Dicle Nehri’nin Öyküsü 04 Eylül 2024, 16:49
DİCLE NEHRİ’NİN ÖYKÜSÜ
İnanışa göre ALLAH tarafından bir vahiy gelir Danyal Peygambere. Ve ona şöyle denir.Ufak derenin ağzına asanla bir çizgi çiz. Sonra oradan Basra Körfezine doğru yürümeye başla, Dicle arkandan gelecektir. Kendisine hikmet ve kudret verilmiş peygamber üzerinde güzel giysisi, elinde asası ile bu küçük dereden yola çıktı. Önce peygamber ardından dere toprağı yararak ilerlemeye başladılar. Onlar yürüdükçe dağlardan kopup gelen kar suları ,ırmaklar ,çaylar ve dereler de Dicle’nin ulu çağıltısına katıldılar. Dağ ,taş suyun yüzeyi ile doldu. Danyal peygamber büyük bir dikkatle çiziyordu yolunu. Çünkü vahiyde ona denmişti ki güzergahını çizerken dikkat et. Yetimlerin evlerine, dulların ve vakıfların toprağına dokunma. Onların hakkını gözeterek, topraklarının etrafında dolaşarak yürü. Efsaneye göre Dicle’nin bu kadar dolanbaçlı bu kadar girintili, çıkıntılı olması bu yüzdendir. Bazen derin vadilerden geçer, bazen geniş bir yatak içinde akar. Hasankeyf’e geldiğinde kısa bir mola verir. Sonra yeniden dar ve derin boğazlara girerek Mardin eşiğini yarar ve Cizre düzlüğüne iner . Musul’u Bağdat’ı geçerek Fırat’la buluşur ve denize karışır gider. O hem kıyısında uygarlıklar kurulan bir nehir hem de Danyal peygamberin ayak izidir. Eski dünya uygarlıkları daha çok nehirlerin ve denizlerin kıyısında kurulmuş. İşte Nil ,Fırat , Dicle ve dünyanın bütün diğer nehirleri böyle muhteşem uygarlıkların içinden akmışlar. Hasankeyf te bir nehir uygarlığı. İlk ayrıcalığı Dicle’nin kıyısında olmak sonra insan emeği ,onun bilgi ve birikimidir…
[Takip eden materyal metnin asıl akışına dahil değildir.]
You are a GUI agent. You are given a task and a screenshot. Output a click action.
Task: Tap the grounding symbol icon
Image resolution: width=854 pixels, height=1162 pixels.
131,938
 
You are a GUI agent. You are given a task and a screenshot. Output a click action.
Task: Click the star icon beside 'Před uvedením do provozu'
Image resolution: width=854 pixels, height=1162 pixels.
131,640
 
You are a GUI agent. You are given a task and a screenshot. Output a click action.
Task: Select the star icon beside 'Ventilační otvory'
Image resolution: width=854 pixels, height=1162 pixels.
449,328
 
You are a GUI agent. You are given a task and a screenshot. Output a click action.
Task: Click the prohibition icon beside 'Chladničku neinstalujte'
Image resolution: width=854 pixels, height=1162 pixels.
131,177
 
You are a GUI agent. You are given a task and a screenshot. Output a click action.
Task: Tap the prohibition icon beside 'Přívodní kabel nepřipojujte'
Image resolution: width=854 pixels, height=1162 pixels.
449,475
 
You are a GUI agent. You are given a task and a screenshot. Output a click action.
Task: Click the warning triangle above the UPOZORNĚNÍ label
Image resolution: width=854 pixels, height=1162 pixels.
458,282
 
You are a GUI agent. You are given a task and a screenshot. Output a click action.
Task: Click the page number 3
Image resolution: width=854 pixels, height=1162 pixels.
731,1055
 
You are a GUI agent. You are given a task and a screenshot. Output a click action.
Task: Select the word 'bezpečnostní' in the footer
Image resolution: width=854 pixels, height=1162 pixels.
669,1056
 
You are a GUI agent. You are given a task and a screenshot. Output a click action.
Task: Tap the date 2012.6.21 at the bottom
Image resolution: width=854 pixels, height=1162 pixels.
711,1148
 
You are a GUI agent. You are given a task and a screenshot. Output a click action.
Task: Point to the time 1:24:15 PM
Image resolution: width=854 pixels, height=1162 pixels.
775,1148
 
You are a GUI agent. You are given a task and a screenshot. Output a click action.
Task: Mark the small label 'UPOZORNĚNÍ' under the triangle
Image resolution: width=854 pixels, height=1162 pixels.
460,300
Dört hak kitapta Nil, Fırat ve Dicle kutsal nehirler olarak geçer. Dicle Nehrinin yedi tane gözesi vardır, yedi ayrı mağaradan çıkıyor. Bu yedi göze birbirlerini tamamlayınca Dicle Nehri oluşuyor. Dicle adında çok rivayetler vardı. Bilim adamları yeryüzünün oluşumunun dört milyar yıl olduğunu araştırırken Dicle nehrinin de üç milyar yıl olduğunu rivayet etmektedirler. Kutsal kitaplarda Danyal peygamberin mucizesine dönüşmüş. Canlıların ilk barınağı ve sığınağıdır. Volkanik Karacadağ patlamış. Ateş lavları Dicle’ye kadar akmış ve Dicle’nin kutsallığı karşısında ateş ve su kardeş olmuş, kutsal kitaplara konu olmuş. Tevrat’ta Digris, İncil’de Tigris, Kuran’da Dicle olarak yazılmış. Akışındaki hüzün ve ses bizim acılarımız ve ağıtlarımızdır. Bu sese kuşlar, böcekler ve diğer canlılar eşlik eder. Mezopotamya güneşinin ilham perisidir.. Mezopotamya’nın atar damarlarından biridir. Akışıyla toprağa hayat, canlılara can, havaya dirhemdir. Tüm canlıların yaşam kaynağı ve barınağıdır. İlk evler, köyler, ilk antik kentler burada kurulmuş. İlk buğday, ilk arpa ve ilk mercimek burada filizlenmiş, ilk hayvanlar burada evcilleştirilmiştir. İlk aşklar ve sevdalar bu kutsal topraklarda başlamış ve bu kutsal nehrin kıyısında yeşerip günümüze ilham kaynağı olmuştur .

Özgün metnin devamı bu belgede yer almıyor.